Stanozolol is often combined with other steroids for a more dramatic result. For example, while bulking one might opt to add in 200-400 mg of a testosterone ester (cypionate, enanthate, or propionate) per week. The result should be a considerable gain in new muscle mass, with a more comfortable level of water and fat retention than if taking a higher dose of testosterone alone. For dieting phases, one might alternately combine stanozolol with a non-aromatizing steroid such as 150 mg per week of a trenbolone ester or 200-300 mg of Primobolan® (methenolone enanthate). Such stacks are highly favored for increasing definition and muscularity. An in-between (lean mass gain) might be to add in 200-400 mg of a low estrogenic compound like Deca-Durabolin® (nandrolone decanoate) or Equipoise® (boldenone undecylenate).

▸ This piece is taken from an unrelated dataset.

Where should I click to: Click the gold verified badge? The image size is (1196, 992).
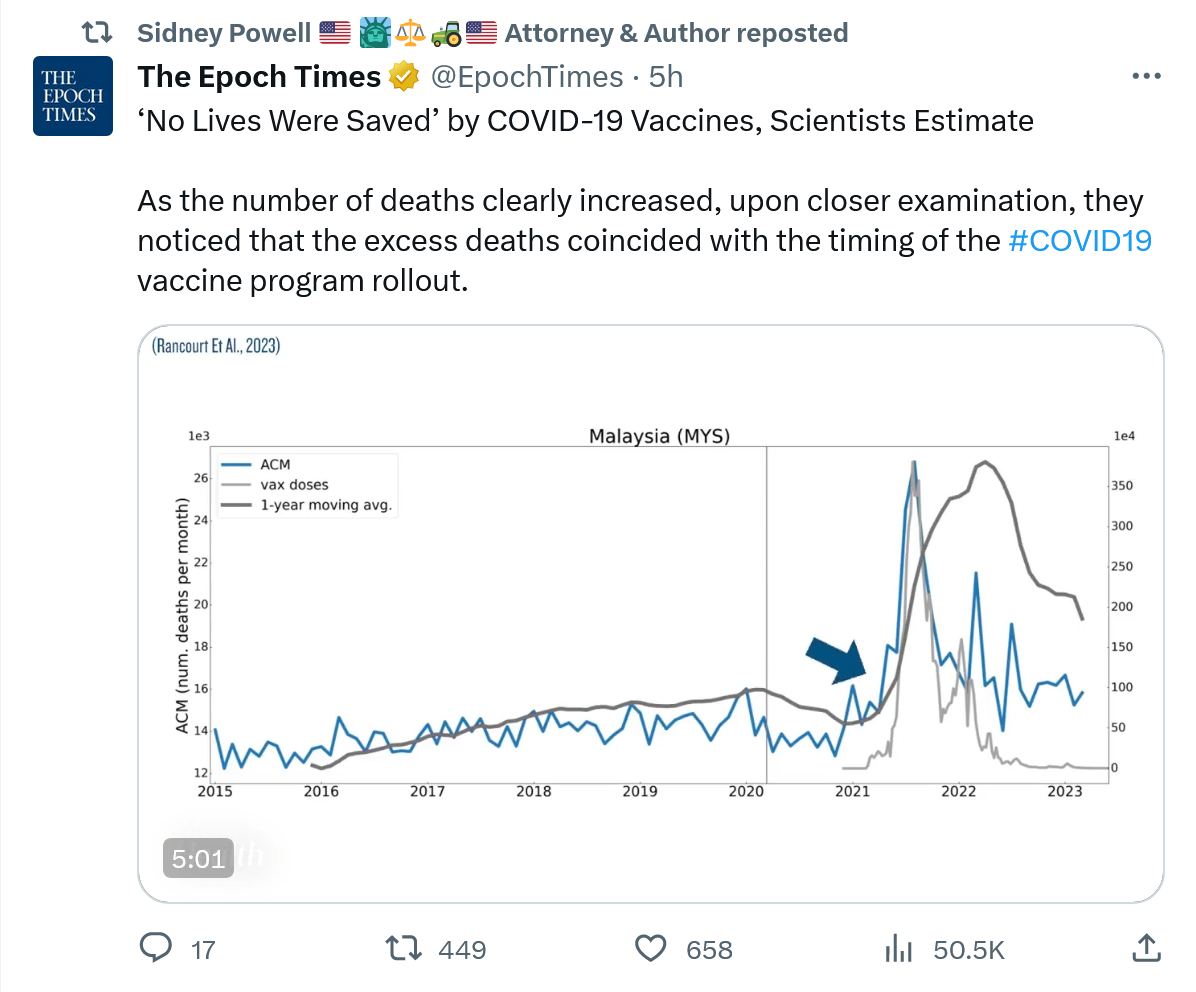tap(403, 76)
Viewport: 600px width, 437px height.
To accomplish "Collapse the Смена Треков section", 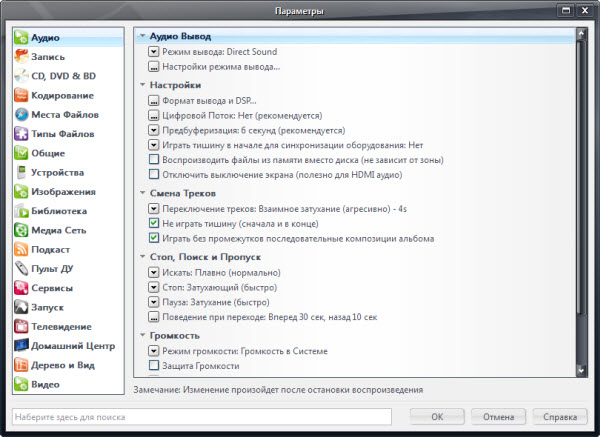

The original prescribing guidelines for Winstrol called for a daily dosage of 4 mg (one 2mg tablet twice daily) with young women particularly susceptible to the androgenic effects of anabolic steroids. This dosage was increased to 6mg (the same as the recommended dose for males) when necessary. When used for physique- or performance-enhancing purposes, a dosage of 5 mg to 10 mg daily is most common, taken for no longer than 4-6 weeks. Injectable Winstrol is generally recommended at a clinical dose of 50 mg every 2-3 weeks. The injectable is usually not advised with women for physique- or performance-enhancing purposes, as it allows for less control over blood hormone levels. Those women who absolutely must use the injectable commonly administer 25 mg every 3 or 4 days. Although this compound is weakly androgenic, the risk of virilization symptoms cannot be completely excluded, even at therapeutic doses.
Stanozolol remains widely available as a pharmaceutical product. Its production has been shifting to less regulated markets (mainly in Asia) in recent years, however, which likely reflects declining interest in using stanozolol as a medicinal product in the West, and the continuing high demand for this drug among athletes and bodybuilders.
- Clinton R. O. et al. J. Amer chem. Soc. 81 (1959):1513.
- Anabolic-androgenic steroid interaction with rat androgen receptor in vivo and in vitro: a comparative study. Feldkoren BI, Andersson S. J Steroid Biochem Mol Biol. 2005 Apr;94(5):481-7. Epub 2005 Mar 17.
- The differential effects of stanozolol on human skin and synovial fibroblasts in vitro: DNA synthesis and receptor binding. Ellis AJ, Cawston TE, Mackie EJ. Agents Actions. 1994 Mar;41(1-2):37-43.
- Identification of a specific binding site for the anabolic steroid stanozolol in male rate liver microsomes. Boada LD, Fernandez L et al. J Pharmacol Exp Ther 1996 Dec;279(3):1123-9.
- Stanozolol and danazol, unlike natural androgens, interact with the low affinity glucocorticoid-binding sites from male rat liver microsomes. Fernandez L, Chirino R, Boada LD, Navarro D, Cabrera N, del Rio I, Diaz-Chico BN. Endocrinology. 1994 Mar;134(3):1401-8.